Exercise instructions ::
From the line containing "Click the 包络谱 panel title" through the last line of the records below, each line is to be repeated exactly; pictures are to be omitted.

Information shown ::
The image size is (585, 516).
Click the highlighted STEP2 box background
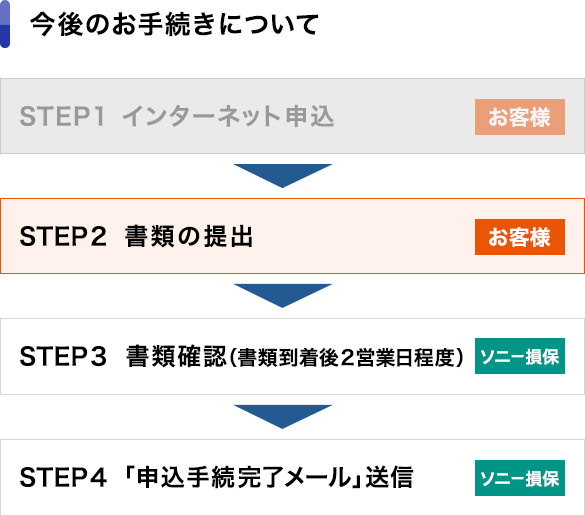coord(292,236)
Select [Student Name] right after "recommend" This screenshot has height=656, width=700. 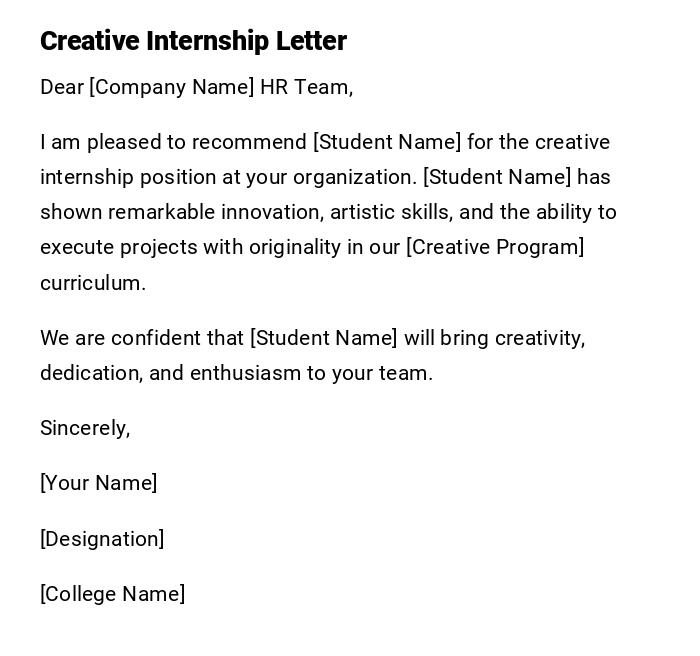pos(387,142)
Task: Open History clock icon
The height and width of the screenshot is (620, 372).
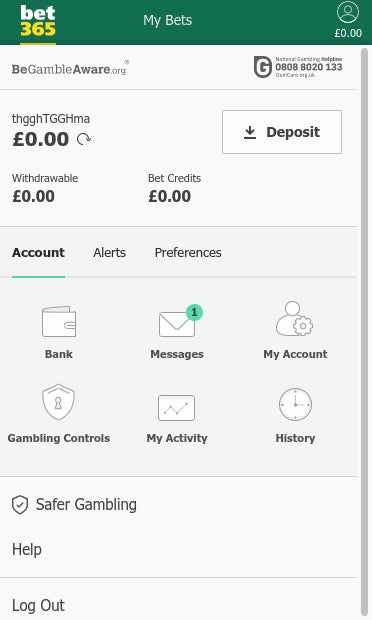Action: tap(295, 405)
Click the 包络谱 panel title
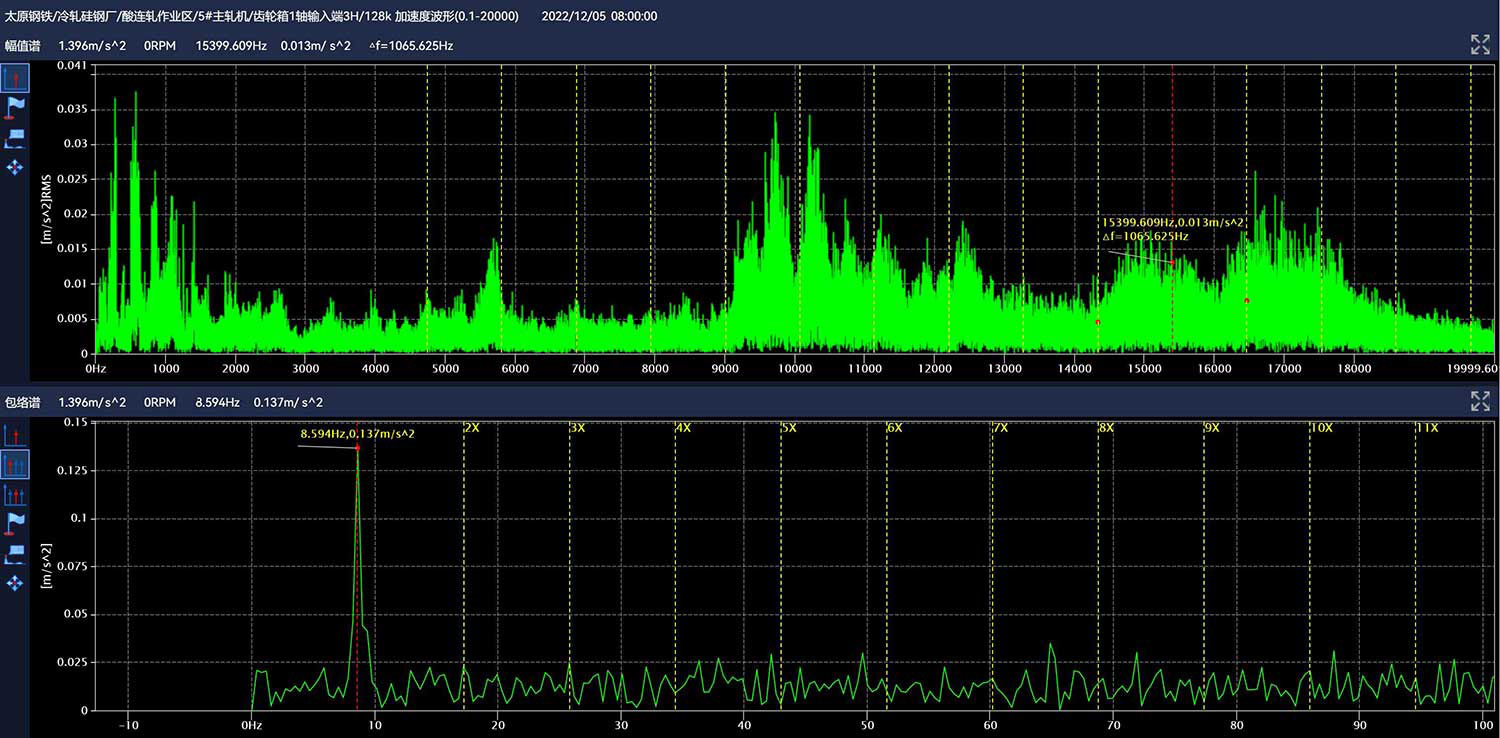 click(x=22, y=403)
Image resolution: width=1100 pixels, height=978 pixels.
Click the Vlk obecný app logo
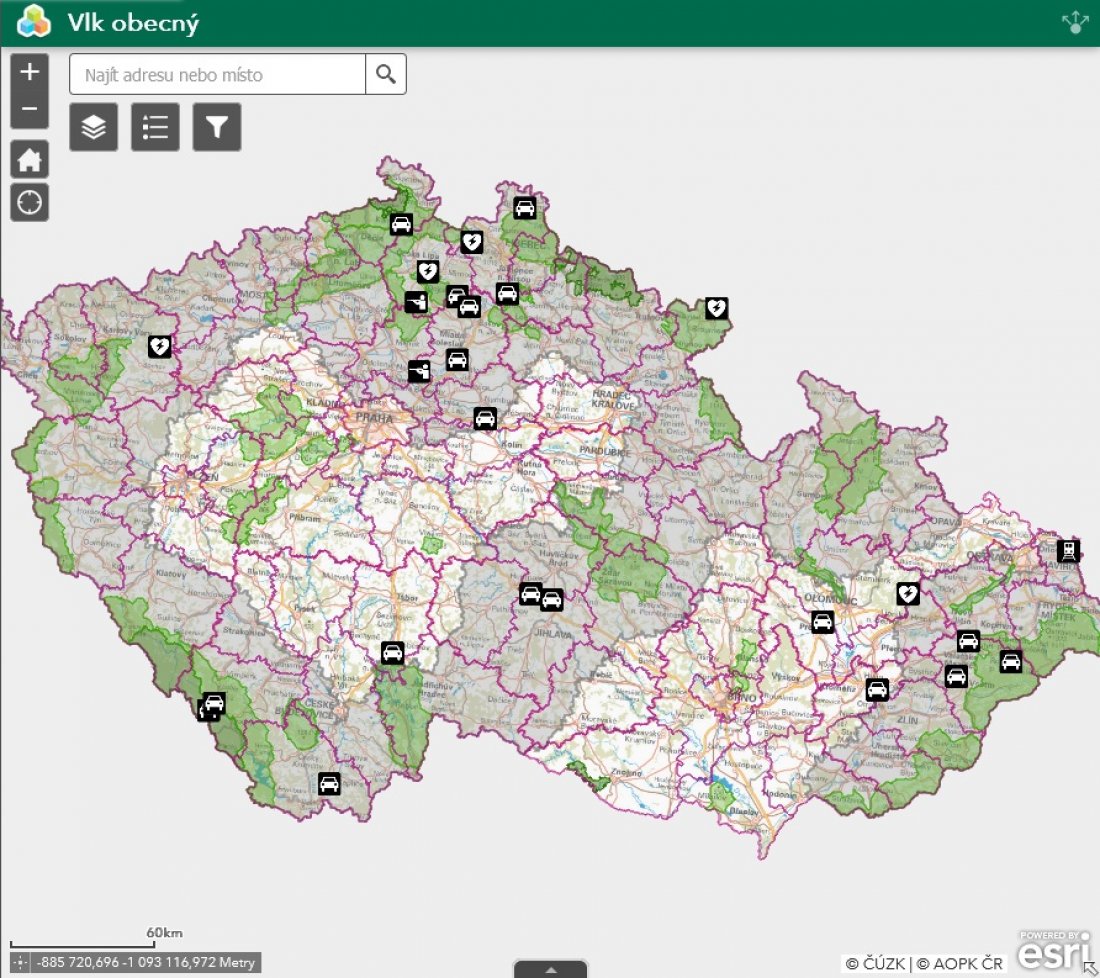point(34,23)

Answer section ::
Click the 包络谱 panel title
 click(x=22, y=403)
Image resolution: width=1100 pixels, height=978 pixels.
Click the Vlk obecný app logo
point(34,23)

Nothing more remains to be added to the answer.